How to complete this task → Look below for the line with "Task: Click the Contact Us footer link", then repeat it and all lines after it, exactly, minus any pictures.

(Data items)
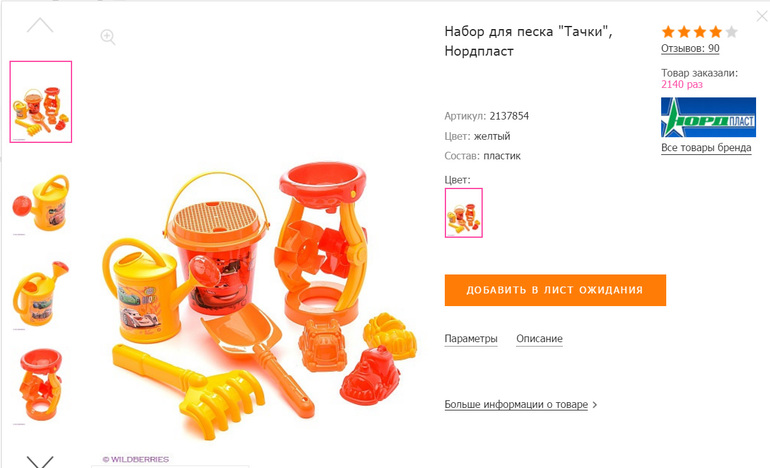Open the Параметры tab
Viewport: 770px width, 468px height.
point(471,338)
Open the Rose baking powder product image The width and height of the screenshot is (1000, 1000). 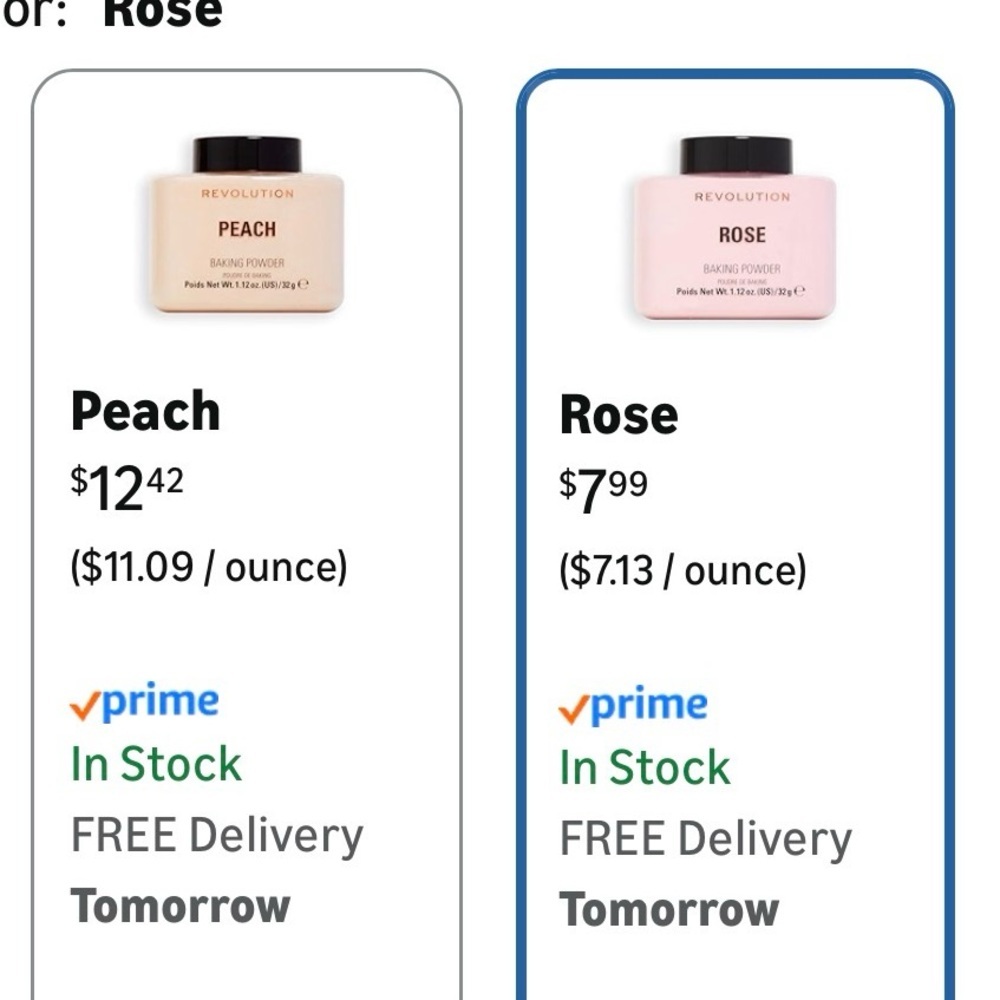(737, 230)
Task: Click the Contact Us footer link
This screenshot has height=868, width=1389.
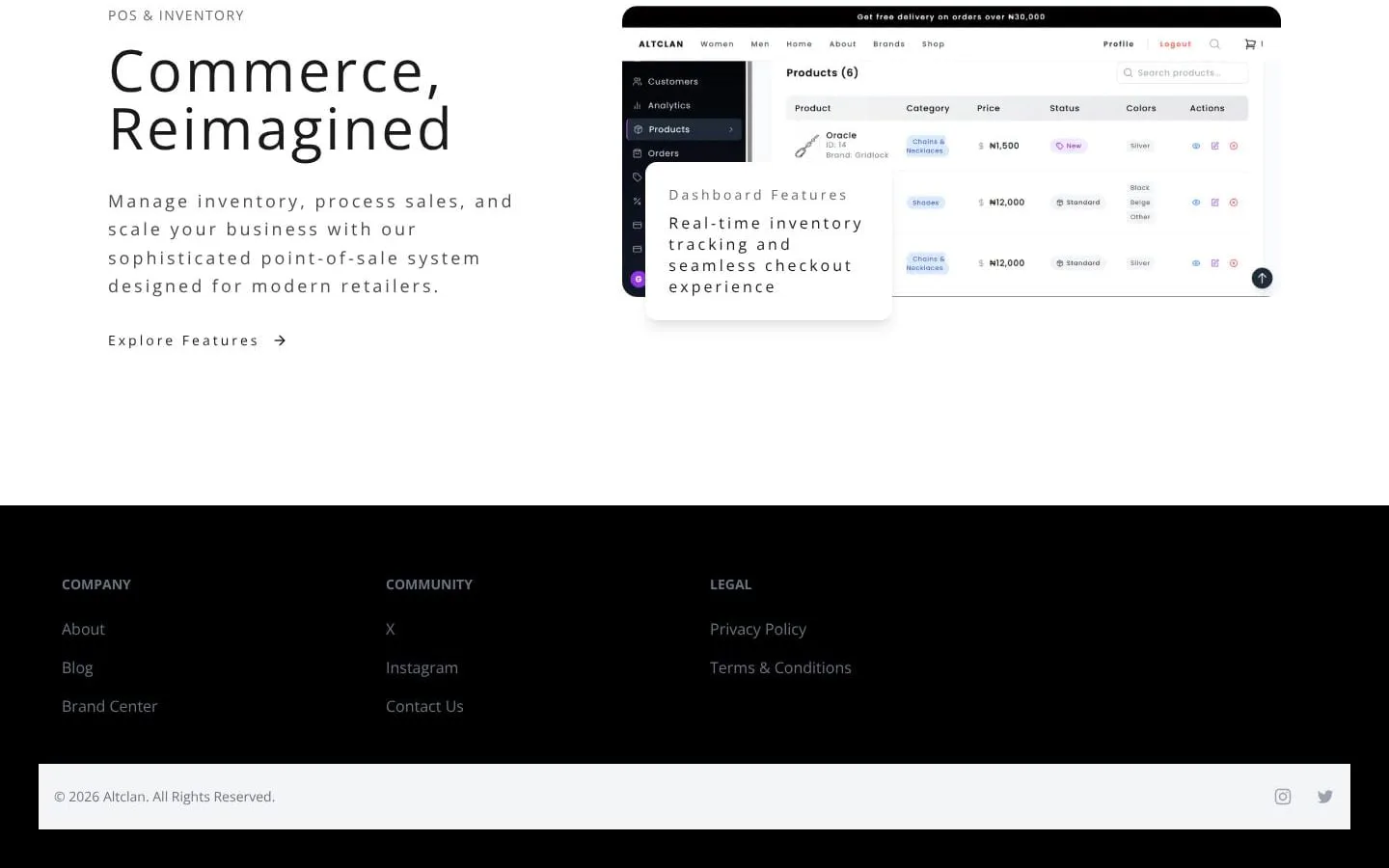Action: 424,706
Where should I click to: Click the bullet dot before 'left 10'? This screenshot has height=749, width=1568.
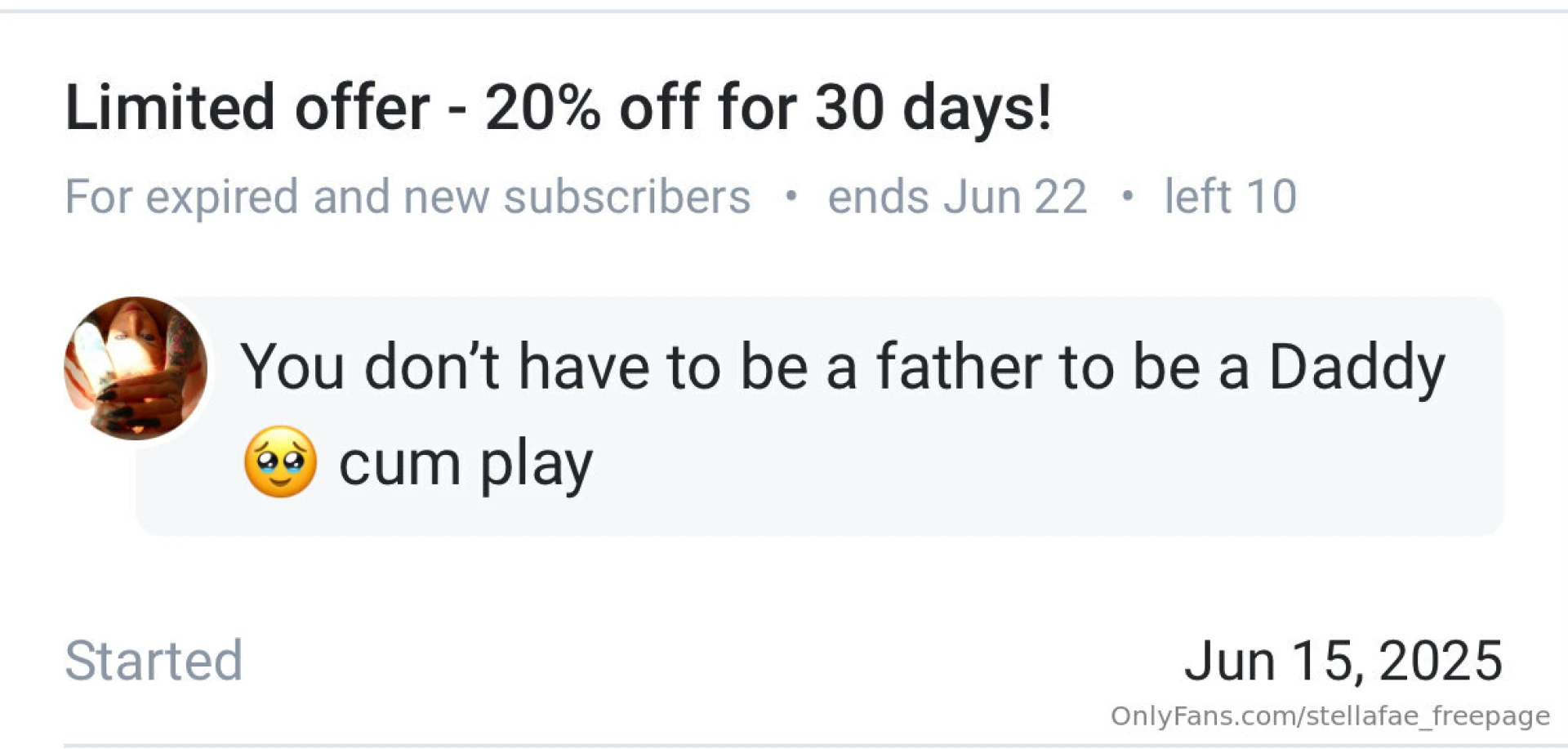coord(1127,196)
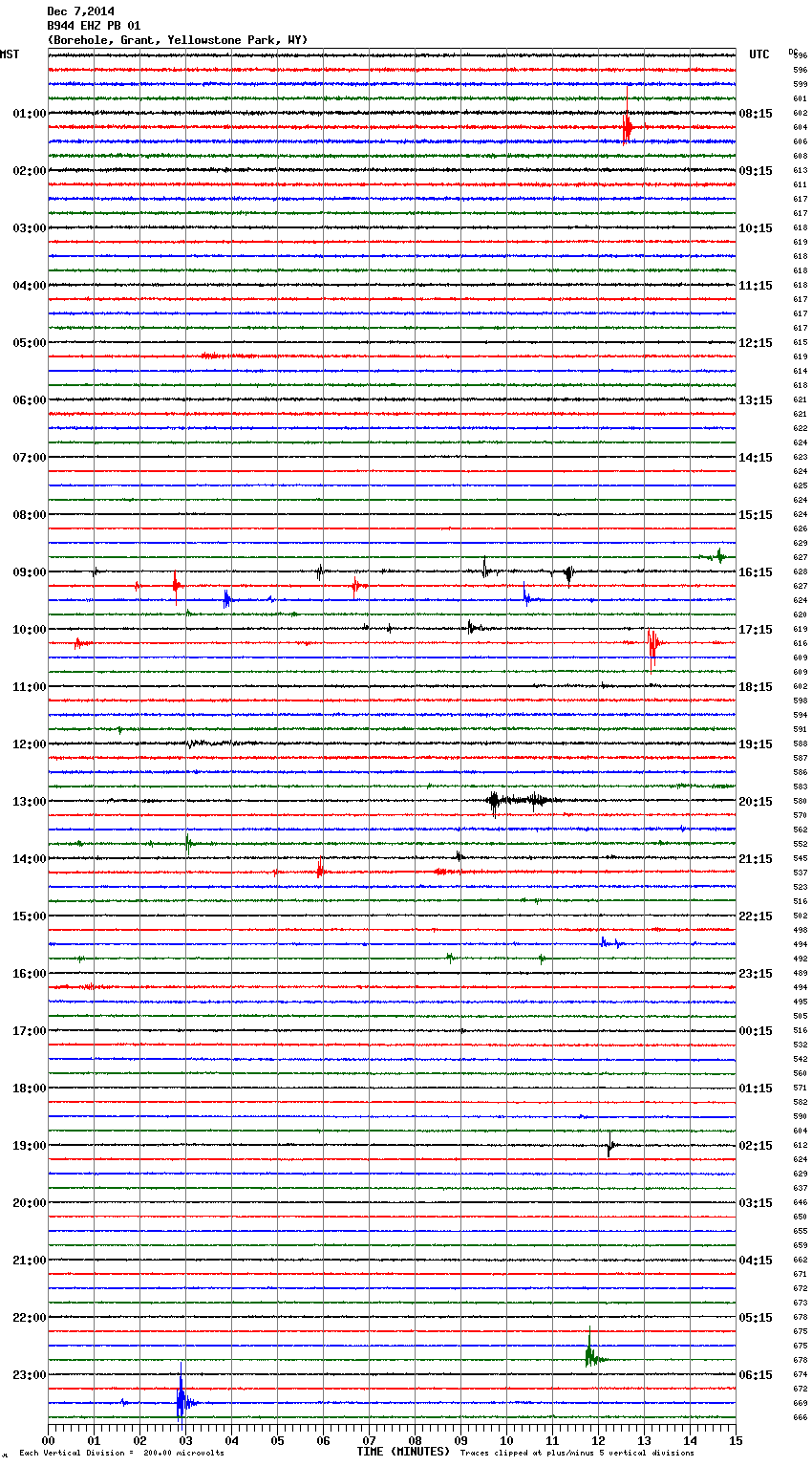Click the red spike after 10:00 MST
812x1466 pixels.
[x=652, y=644]
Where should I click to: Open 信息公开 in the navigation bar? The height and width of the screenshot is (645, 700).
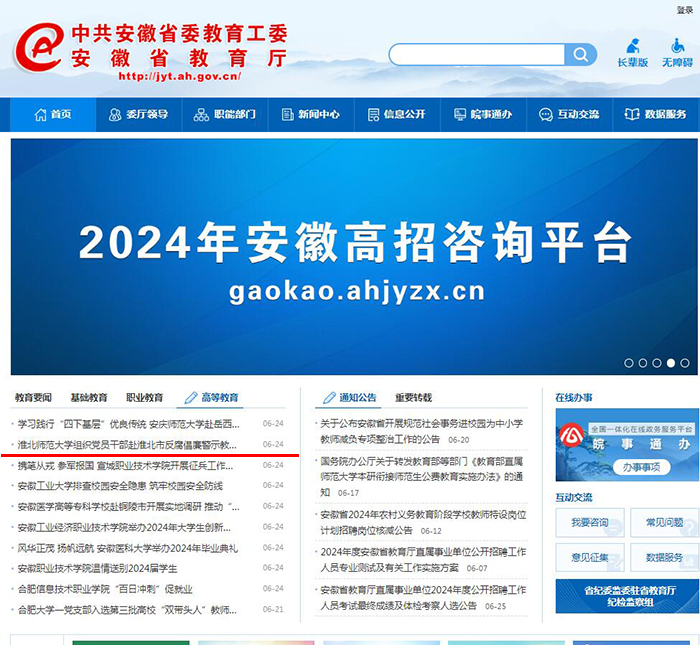tap(396, 115)
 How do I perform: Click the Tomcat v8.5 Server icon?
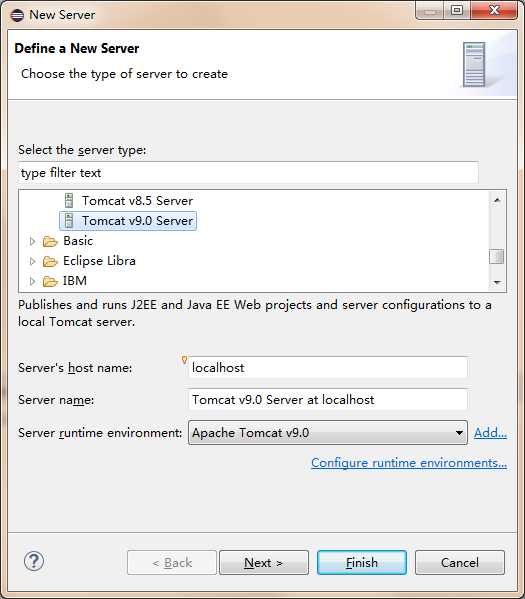click(69, 201)
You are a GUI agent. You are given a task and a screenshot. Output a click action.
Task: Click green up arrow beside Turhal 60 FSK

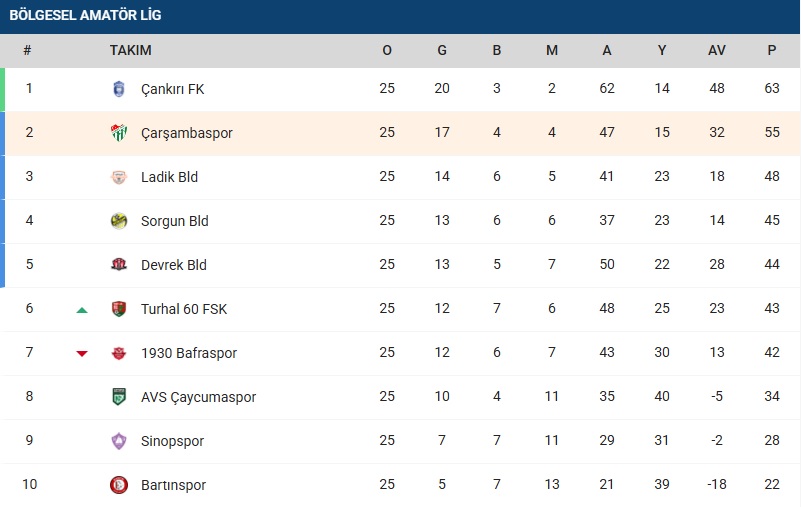pos(82,310)
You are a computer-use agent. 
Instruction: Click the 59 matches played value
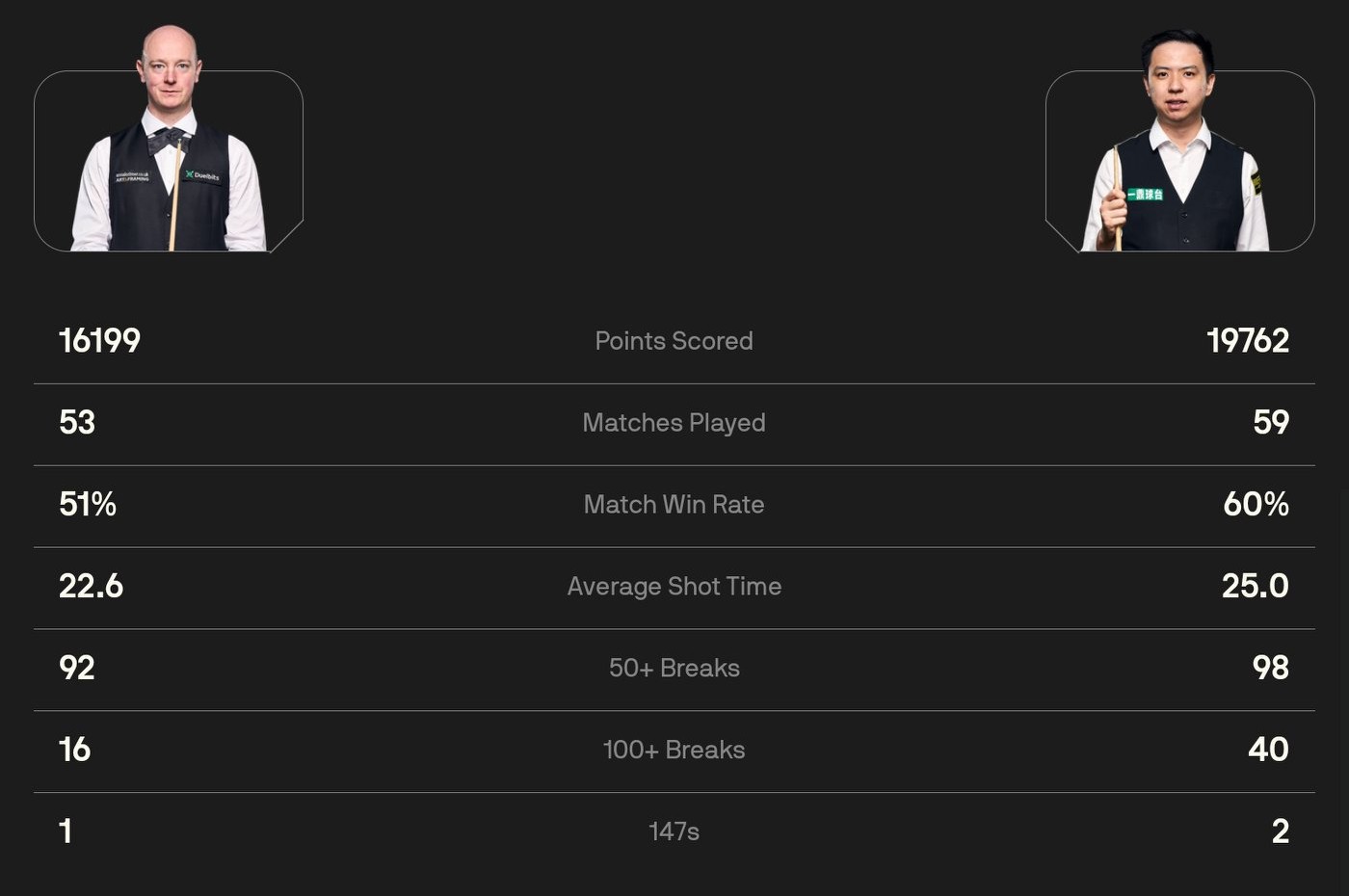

Output for this task →
Task: Click the Contact Us footer link
This screenshot has height=868, width=1389.
Action: 424,706
Where should I click to: Click the bullet dot before 'left 10'? This screenshot has height=749, width=1568.
coord(1127,196)
Click the red spike after 10:00 MST
812x1466 pixels.
[x=652, y=644]
Where should I click to: Open 信息公开 in the navigation bar? The height and width of the screenshot is (645, 700).
tap(396, 115)
 How do I perform: Click the Tomcat v8.5 Server icon?
click(69, 201)
You are a GUI agent. You are given a task and a screenshot. Output a click action.
Task: Click green up arrow beside Turhal 60 FSK

pos(82,310)
You are a computer-use agent. 
Instruction: Click the 59 matches played value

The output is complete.